You may have noticed that arXiv was mostly unavailable for several hours on March 26, ultimately leading us to postponing the mailing for that evening. First, please accept our apology for this major service disruption; we know that many of you rely on arXiv as part of your daily workflows. As our second major service outage in 4 months, you may be wondering about arXiv’s long-term reliability. This is certainly something that keeps us up at night (firefighting notwithstanding), and we are actively pursuing options to improve our failover capabilities.
So what happened? Our service provider experienced a major failure with its shared filesystem (SFS) service, causing networked filesystems to suddenly become unavailable for arXiv and numerous other clients at Cornell University. Our service was simply not prepared to handle this type of failure scenario; years of otherwise dependable service had given us a false sense of security, and we ultimately failed to plan for it properly.
After considerable situation assessment and server wrangling, we were eventually able to redirect users to our mirror servers. Once our service provider resolved the problem on their end, we were given the green light to reboot our servers, which restored access to our networked filesystems. No primary or backup data was lost or corrupted, so we were able to bring the service back to its normal state very shortly after the reboots. Since the outage spanned our scheduled publish cycle, we were regrettably forced to postpone the mailing to the next day–hence no new announcements in your inbox the following morning.

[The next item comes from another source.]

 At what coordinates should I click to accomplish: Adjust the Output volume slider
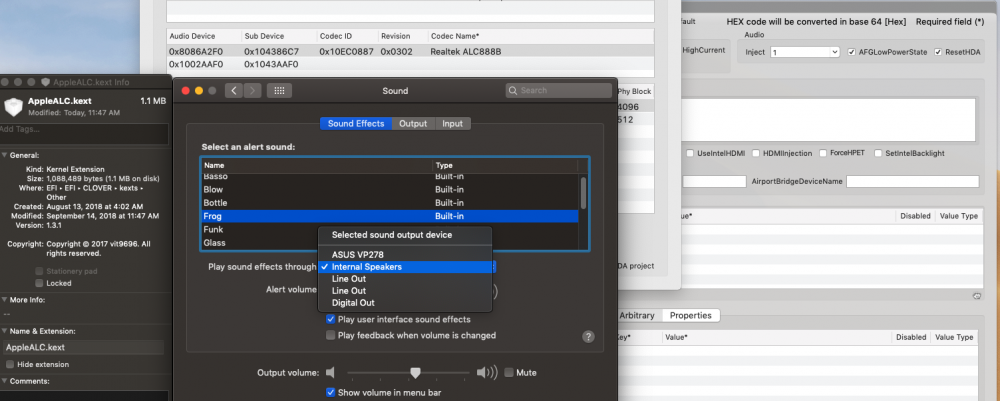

Where do we go from here? In the long term, we have already made architectural moves for arXiv-NG that will prevent this kind of catastrophic outage from taking down the whole system. But we also consider resiliency to this kind of failure to be a high priority in the short term, as well. On the day following the outage, the arXiv development team convened to brainstorm failover options and improvements to our processes, and we have identified specific steps to better handle this type of failure that we will begin implementing over the next few days. This will include changes to how our existing web servers are configured, cluster-level changes to ensure the availability of public interfaces even when networked storage goes down, and incorporating off-site failover options using infrastructure developed for arXiv-NG.
We again apologize for this disruption in service and thank you for your continued support of arXiv!